━━ EXERCISE INPUT

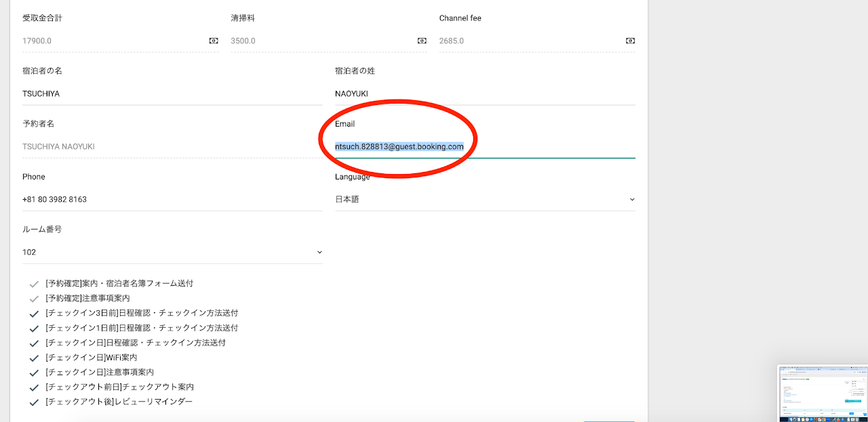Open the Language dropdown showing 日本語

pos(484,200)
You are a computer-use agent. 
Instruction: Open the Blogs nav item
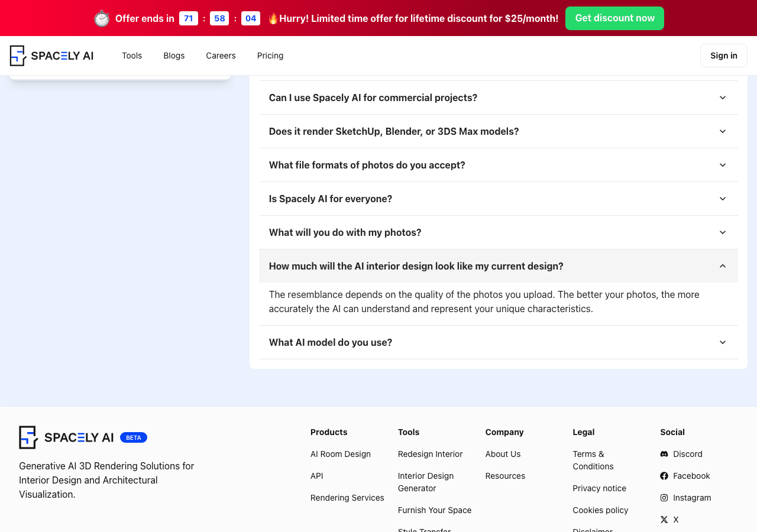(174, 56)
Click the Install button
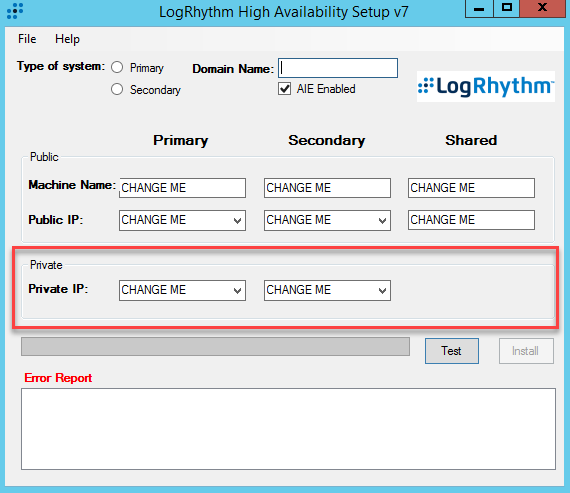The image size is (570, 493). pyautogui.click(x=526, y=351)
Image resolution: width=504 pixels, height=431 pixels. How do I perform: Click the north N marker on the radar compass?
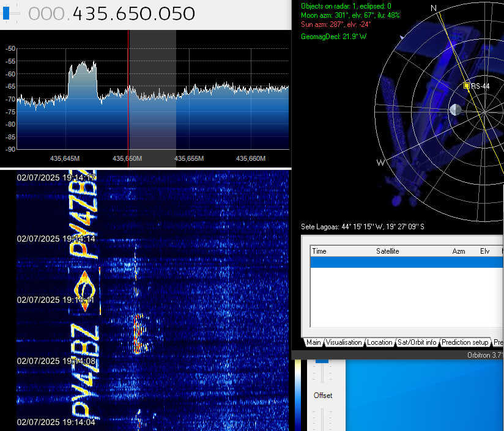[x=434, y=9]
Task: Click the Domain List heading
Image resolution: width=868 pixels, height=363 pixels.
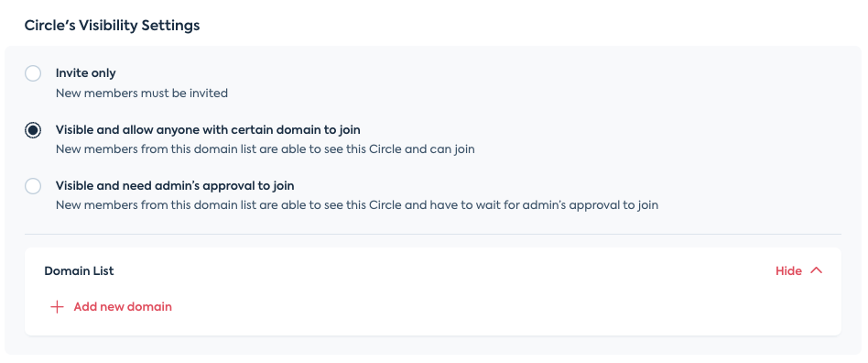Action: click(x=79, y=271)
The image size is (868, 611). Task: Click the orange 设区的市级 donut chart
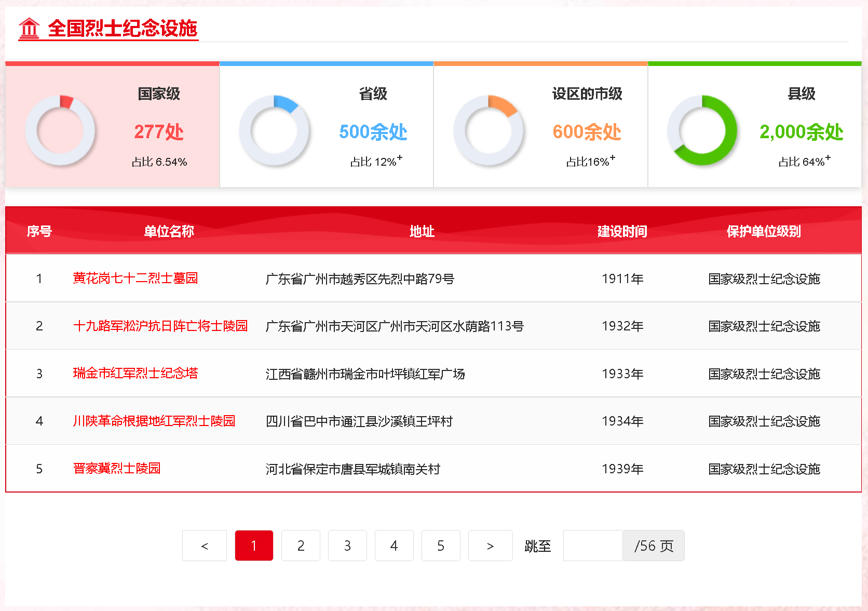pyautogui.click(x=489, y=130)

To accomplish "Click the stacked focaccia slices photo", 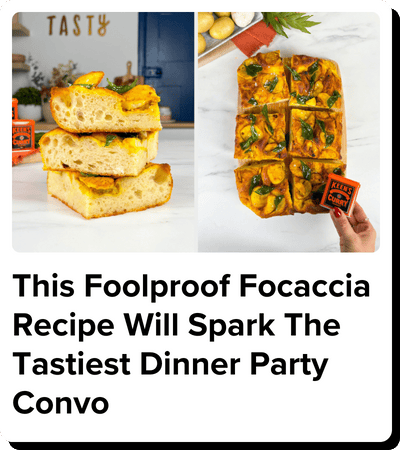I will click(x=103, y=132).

━━━━
━━ EXERCISE INPUT

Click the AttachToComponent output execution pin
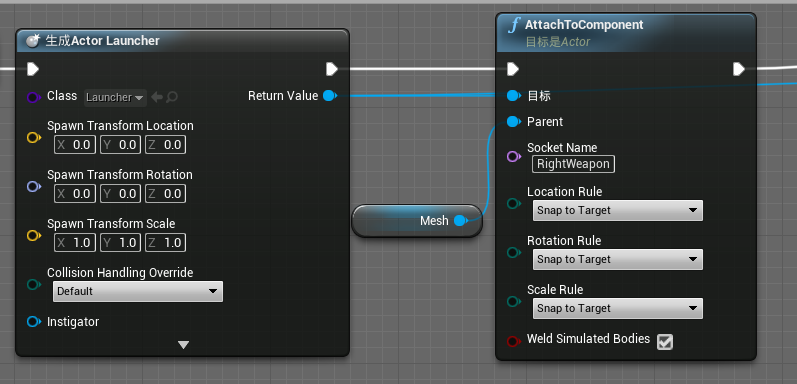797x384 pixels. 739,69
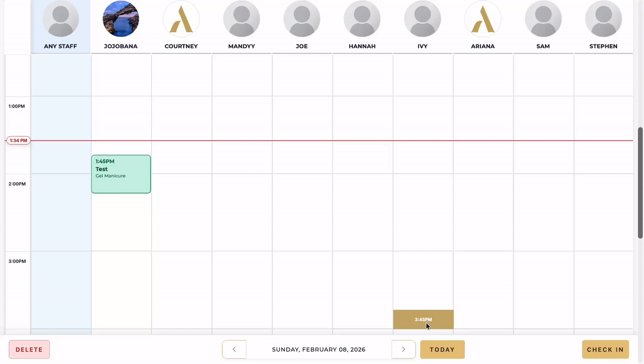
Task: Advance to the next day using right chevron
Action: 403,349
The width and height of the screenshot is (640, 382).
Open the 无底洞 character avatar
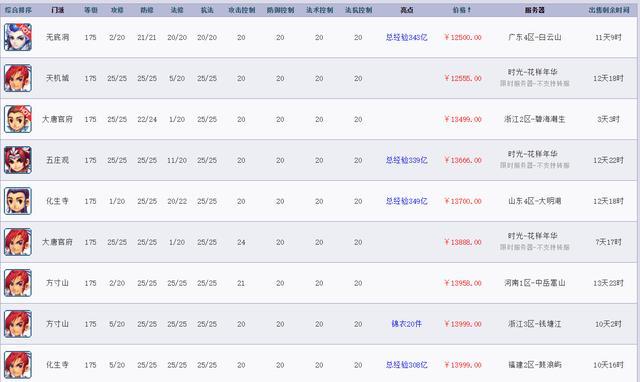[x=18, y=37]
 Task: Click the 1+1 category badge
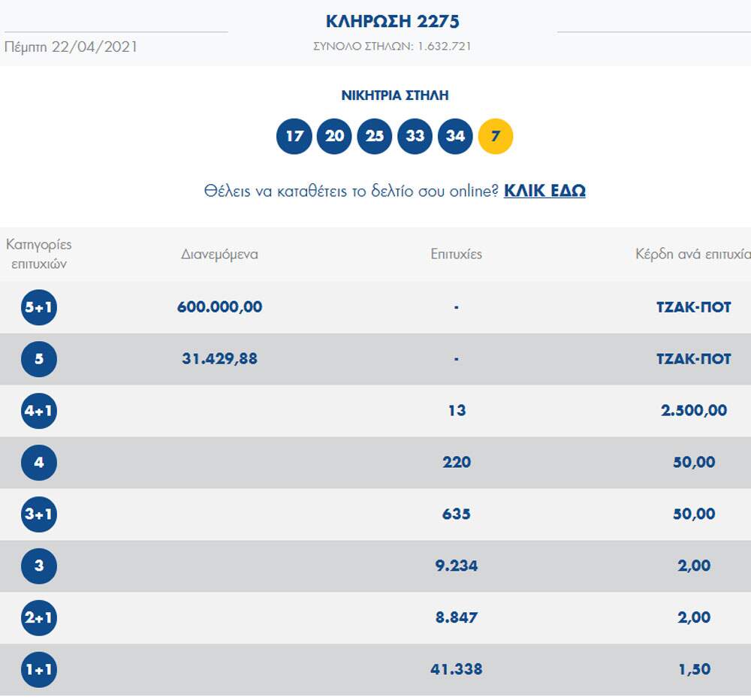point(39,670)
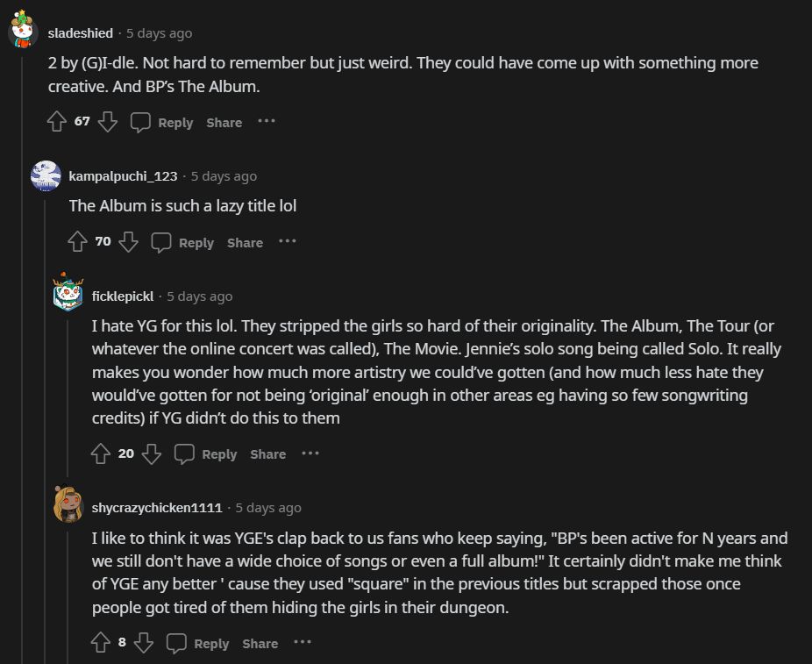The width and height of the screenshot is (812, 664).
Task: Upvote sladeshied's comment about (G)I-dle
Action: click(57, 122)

━━━━
━━ EXERCISE INPUT

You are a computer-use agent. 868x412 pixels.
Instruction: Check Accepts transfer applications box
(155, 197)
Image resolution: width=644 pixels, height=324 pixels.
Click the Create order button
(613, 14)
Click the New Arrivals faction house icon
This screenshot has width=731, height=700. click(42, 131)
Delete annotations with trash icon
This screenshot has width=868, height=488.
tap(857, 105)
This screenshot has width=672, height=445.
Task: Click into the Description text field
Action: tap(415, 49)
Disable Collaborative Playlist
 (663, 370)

━━━━

Would you please return all lines from the listing above that contain "agent"?

You are a computer-use agent. 
You are a computer-use agent. 868x412 pixels.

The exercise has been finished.